The generation of this composite skull represents an emerging phenomenon: virtual ancestor reconstruction. This new technique has the mind-blowing power to generate and 3D-print images of predicted fossils that we can all see and handle. The value of this in evolutionary research and education is unprecedented as it “creates” fossils that scientists have only speculated about until now.
However, there is also a rather obvious danger: the fossils aren’t real; they are conjecture. They are the product of inferences and are thus hypotheses, not evidence. Inferences are integral to science, but they are always put to the test through the acquisition of actual primary data. A virtual ancestor is the equivalent of a proposed phylogenetic tree or a tentative “best guess” about what a common ancestor would look like. These “fossils,” in and of themselves, don’t prove or even add weight to any hypothesis. They are merely the manifestation of an hypothesis.
The reason I call this a danger is because any time we can see, touch, and feel something, it seems real. Indeed, that’s the whole point. Because of that, scientists, museum curators, and the general public must be mindful to resist the undue influence that imaginary fossils can have on our thinking. They can lead us to self-fulfilling prophecies and circular reasoning, in which composite projections are treated as verifications and then influence the crafting of further hypotheses, creating a paleontological house of cards that could all come tumbling down. Hypotheses must be built on evidence, not on other hypotheses.
What this virtual ancestor “fossil” tells us
In this case, the authors present their work clearly and humbly. It is without question a spectacular artifact to behold. It would be tempting to compare it to real hominin fossils and attempt to draw conclusions about evolutionary relatedness, but that would be misleading. Data scientists might call that “over-fitting” the data.
For example, the composite common ancestor skull looks a great deal like the recovered skulls of Homo heidelbergensis. A careless approach would be to use this as supportive verification of the hypothesis that heidelbergensis is indeed the common ancestor of humans and Neanderthals. But that would be circular logic. After all, similarities in skull features are why we think heidelbergensis is the common ancestor in the first place. Furthermore, data from heidelbergensis skulls were used in the morphetric analysis and played a key role in how the projections were made. Of course the composite skull looks like heidelbergensis!

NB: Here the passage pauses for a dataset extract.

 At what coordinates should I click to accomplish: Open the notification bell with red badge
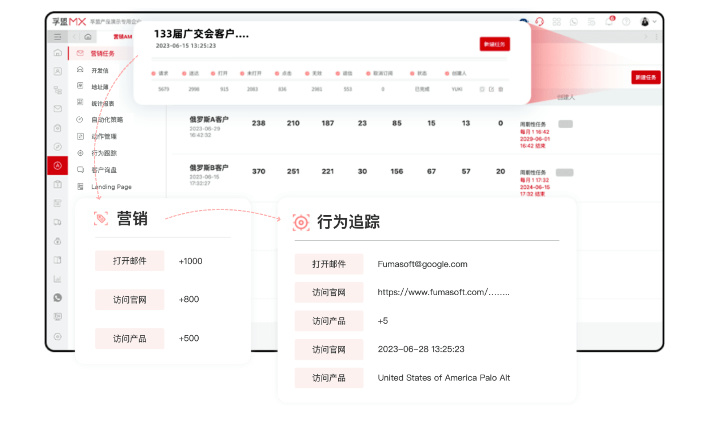(x=609, y=21)
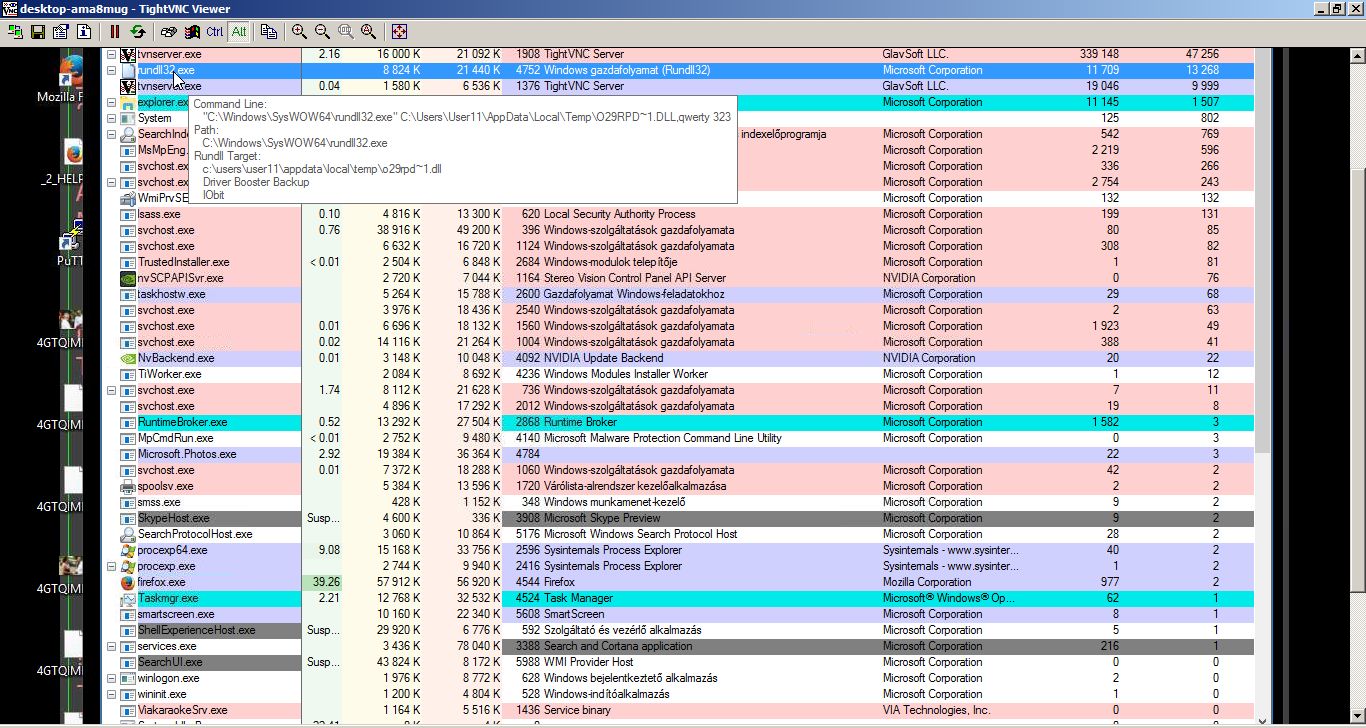1366x728 pixels.
Task: Collapse the explorer.exe process tree
Action: [x=112, y=102]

On the other hand, if the hypothetical ancestor skull shows key differences with the recovered heidelbergensis skulls, this could potentially be an important matter to explore. While it wouldn’t prove or disprove anything, it would help scientists visualize where the projections and the actual data differ so that they can figure out why. Either the predictive model needs adjustment or we are wrong about heidelbergensis being the common ancestor of humans and Neanderthals.
To that end, the authors of this paper report that the model that their data supports is that the most recent common ancestor of humans and Neanderthals is much older than previously thought. While it is doubtful that the paleontology community will up and abandon the currently dominant hypothesis because of this one predictive model (based only on skulls, no less), it may get people debating the various lines of evidence. And that is always a good thing.
Therein is the value of predictive models like these: they could help expose weaknesses or contradictions in our current models. Ultimately, those controversies cannot be resolved by digital projections or predictive modeling anyway. Only additional fossils could provide the necessary data.
And that captures it perfectly: virtual fossils are nice, but what we really want are more real fossils.